Sunday, August 12, 2012

Legacy.

It is hard to imagine the legacy you will leave when you are in it. Without hindsight it is next to impossible to understand the impact you have, how you will be remembered when you move on. The olympics always spark this idea in me. I believe that most athletes go into the games with the hopes of medals, personal bests, experiencing what it means to compete on the world stage. Few, I imagine, come into the games with the legacy in mind that they may leave beyond that. It might be years before Captain Sinclair truly understands the impact that she and other ladies will have on Canadian soccer. Memories of Bolt's epic victories will live on, remembered for games decades from now.

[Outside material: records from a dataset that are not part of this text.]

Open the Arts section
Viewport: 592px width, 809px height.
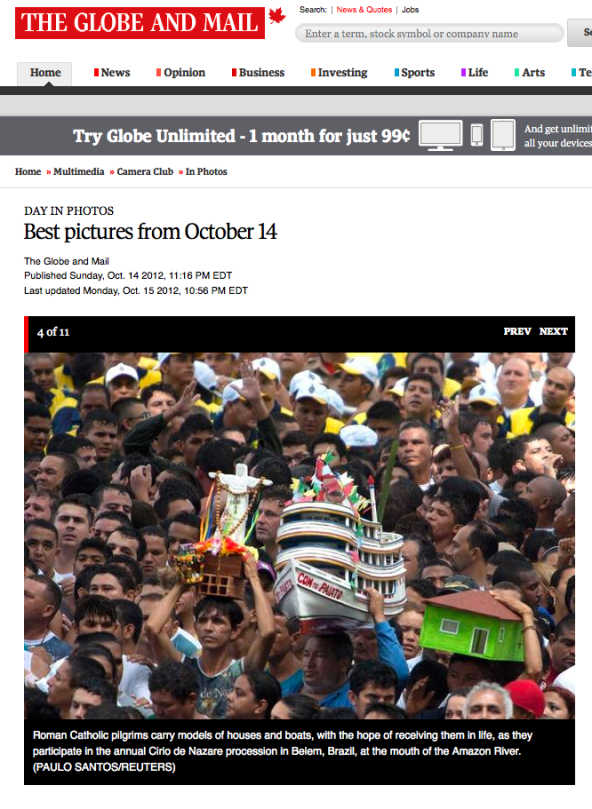tap(530, 73)
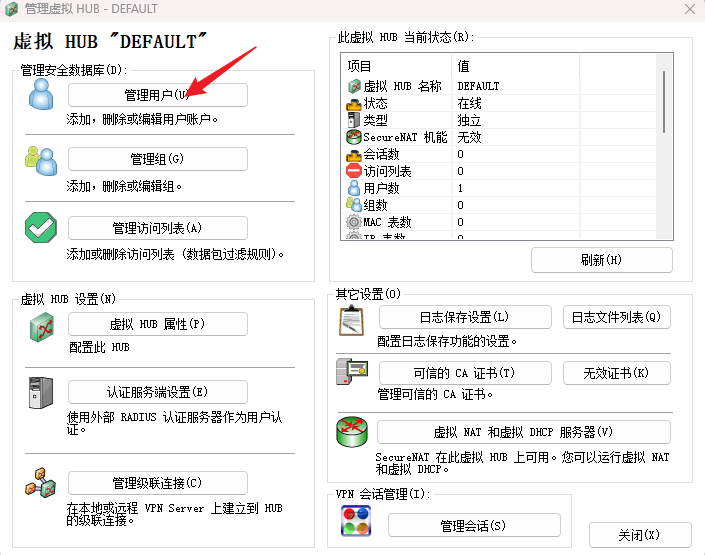This screenshot has width=705, height=555.
Task: Open 无效证书 revoked certificates
Action: click(x=616, y=373)
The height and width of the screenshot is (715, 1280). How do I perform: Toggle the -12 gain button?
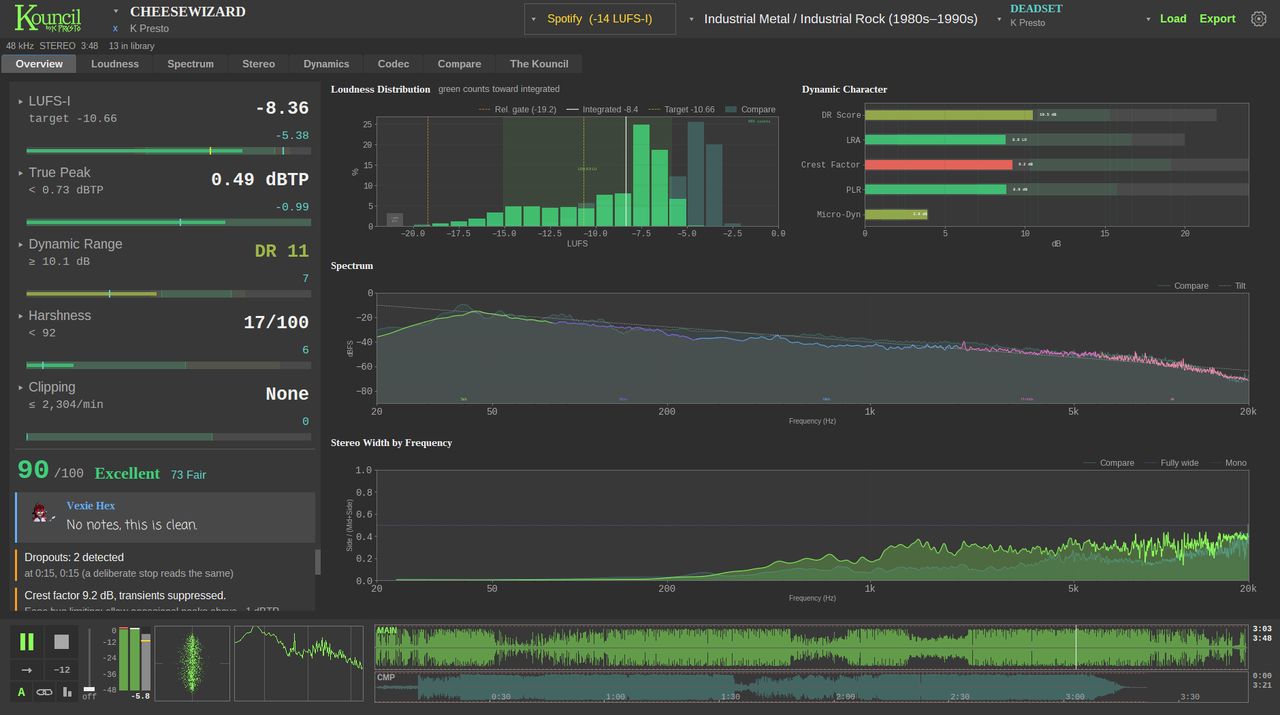coord(62,670)
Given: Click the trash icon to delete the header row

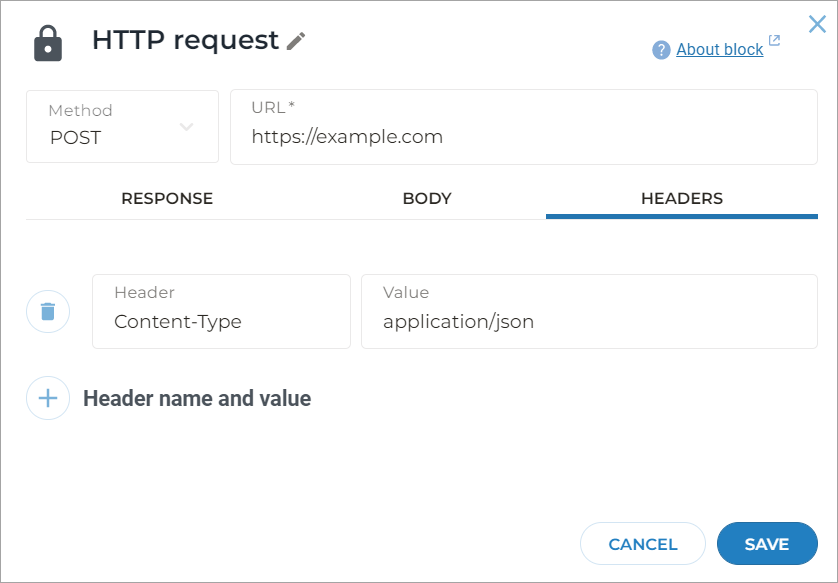Looking at the screenshot, I should tap(47, 311).
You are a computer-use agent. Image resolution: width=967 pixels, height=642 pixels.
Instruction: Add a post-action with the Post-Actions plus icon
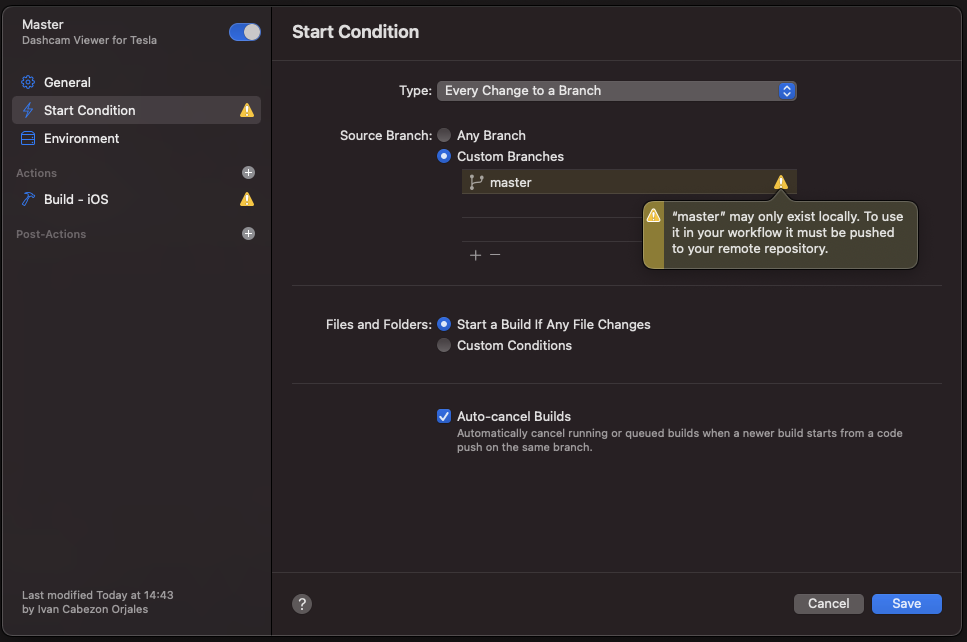[249, 234]
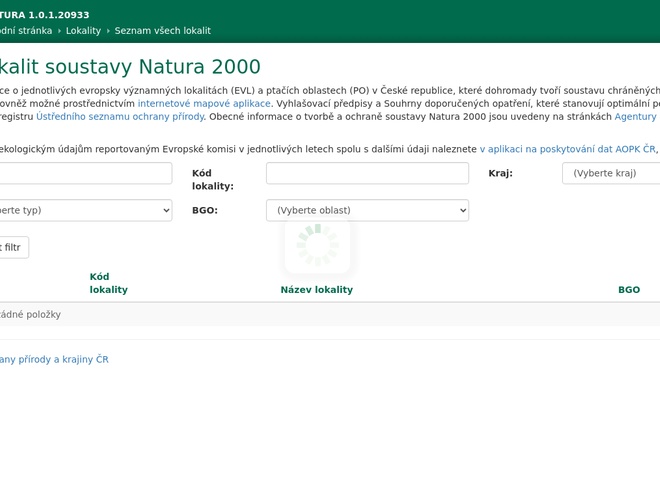
Task: Click the leftmost filter text input
Action: point(85,173)
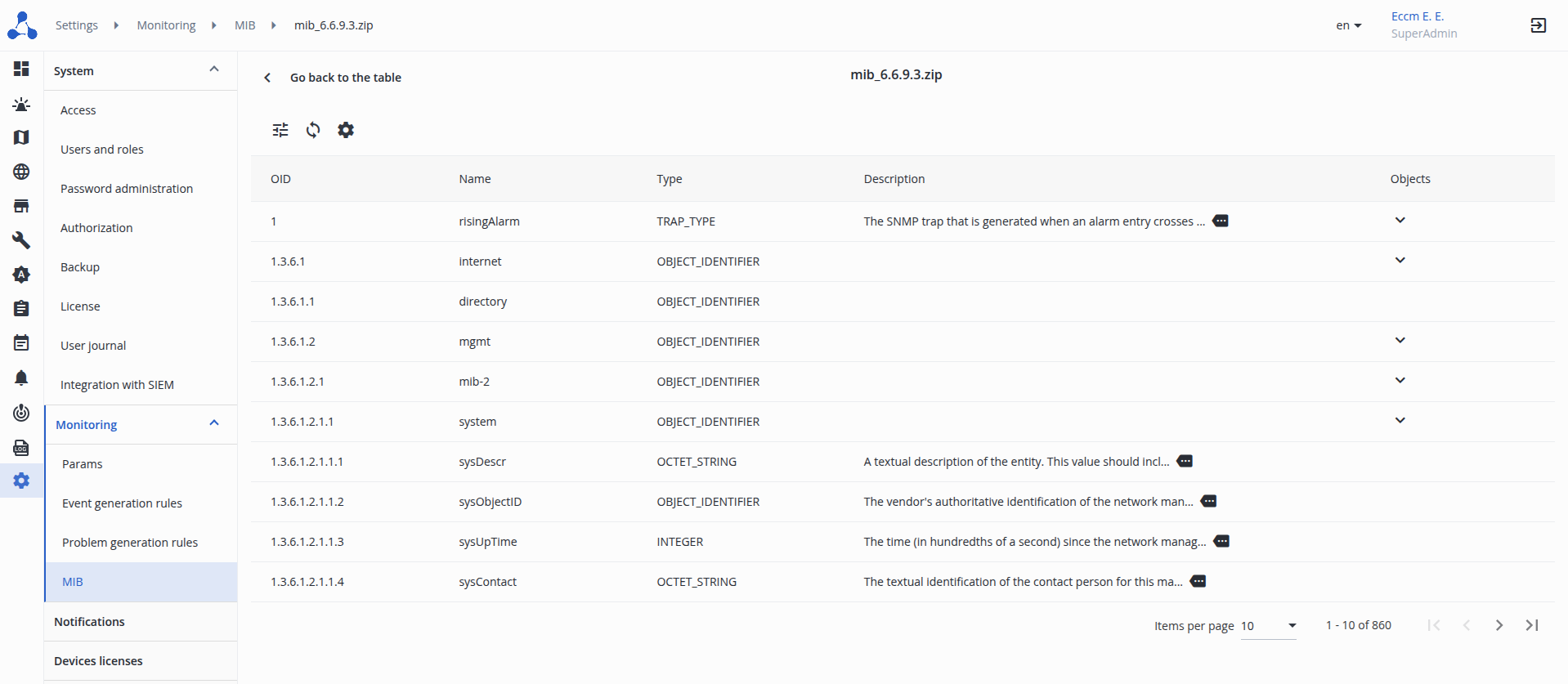The image size is (1568, 684).
Task: Expand objects for the mib-2 row
Action: click(1400, 381)
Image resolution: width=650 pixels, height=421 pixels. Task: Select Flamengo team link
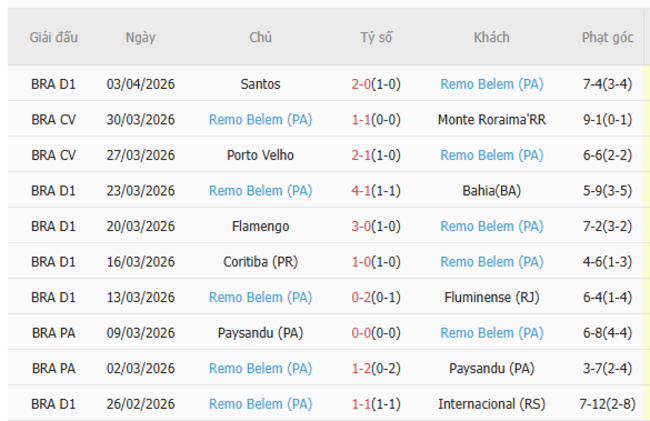coord(261,227)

Our 4x100 relay team leaves the legacy of sportsmanship, and the spark for the next group of young men to know they can compete with the fastest men on the planet. This is why we watch, not so much for the desire to know who won or lost, but for the stories, the impact, the greatness, the legacy.

It has been a year and half almost to the day that I stepped out of the life I thought would push me through my 20s. I was always aware of the legacy I wanted to leave when lululemon was no longer such a part of my life. When I left last February I thought that I had failed that legacy. That I had not lived up to what I had wanted to do there. Today I sat in the sun with 2 of my peers from my time there, two unbelievably talented and powerful women. They spoke to the legacy I left behind. A legacy that was still alive, still strong. Of young women who were taking on stores, who were still with the company, who were doing great things. This warmed my heart and re-instilled the understanding that everything we do can affect what we leave behind. That even when we think we have moved on, left, that our hard work, our good intentions live on.



Wednesday, August 1, 2012

Did I say too much, did I say enough

I would like to blame my restlessness and inability to find sleep on the fireworks lighting up the night sky hardly a kilometer from where I rest my head. I would like to blame it on the vivid colors I know are exploding over the water and the resulting pops that are almost like the thunderstorms of the praire only with the opposite effect. Sadly it is in part the feeling that I am beginning to recognize as normal. A hesitation that all the choices are the right ones, that the risk is worth it. That they are right. I brush it off during the day. More confident in my future, in my plans. More confident that playing big has paid off thus far and that not doing so has always left me feeling inauthentic and empty.

For some very human feeling the nights are harder, it's easier to question it all, harder to believe that all the pieces are going to fall in place. It's easier to feel alone in this city. Home feels farther away.

In certainty of a long day tomorrow and the uncertainty of " far down the line" I was thrown for a loop. I asked myself, Julia, do you want an adventure tonight or should you try to get some sleep? It seems, funny enough that I have picked neither. In part I believe it is the exhaustion of having to spend too many hours playing a part. I am energized by authenticity and drained by a lack of it. It is true, for those of you who don't know me, I will never be one who plays by all the rules. Tell me "what to do" and if your reason isn't good enough or there is no value in the process or practice for the sake of something good or beautiful, just in an end, I will likely smile, nod and go back to doing exactly what I was doing. It's not for disrespect but it is for a resistance and resilience against doing for the sake of single minded efficiency or streamlining. Sometimes the long way holds merit too.

My restlessness comes from more places than normal and that is it as well. I can't seem to find the calm I normally have. I am back to where I have been, craving more, chomping at the bit with little patience for the in between. It all is a little bit big these days. Life is on the brink of being "real" and for a girl raised on stretchy pants and fleeting crushes real life is both terrifying and spine tinglingly exciting. On one hand I am increasingly nervous I will never discover that niche in the world that is the centre of the venn diagram combining what I am great at, what I am passionate about, and what will pay the bills. I am also hesitant to put words down describing the aching fear that I will move across the country and failing to make a place there, come back west with tail between my legs to the place I started a little more than a year ago. On the other hand everything I've ever wanted is laid out before me, I just have to take the opportunities as just that and have faith that my luck has not run out, nor will it. I must stop thinking this could all be too good to be true.

I know there must be countless others, likely armchair dreamers like myself, who see their world in front of them and who are hesitant about the expectation that comes with taking that on. I'm not sure what little push shifts it into action I just know that sometimes writing it down makes the difference.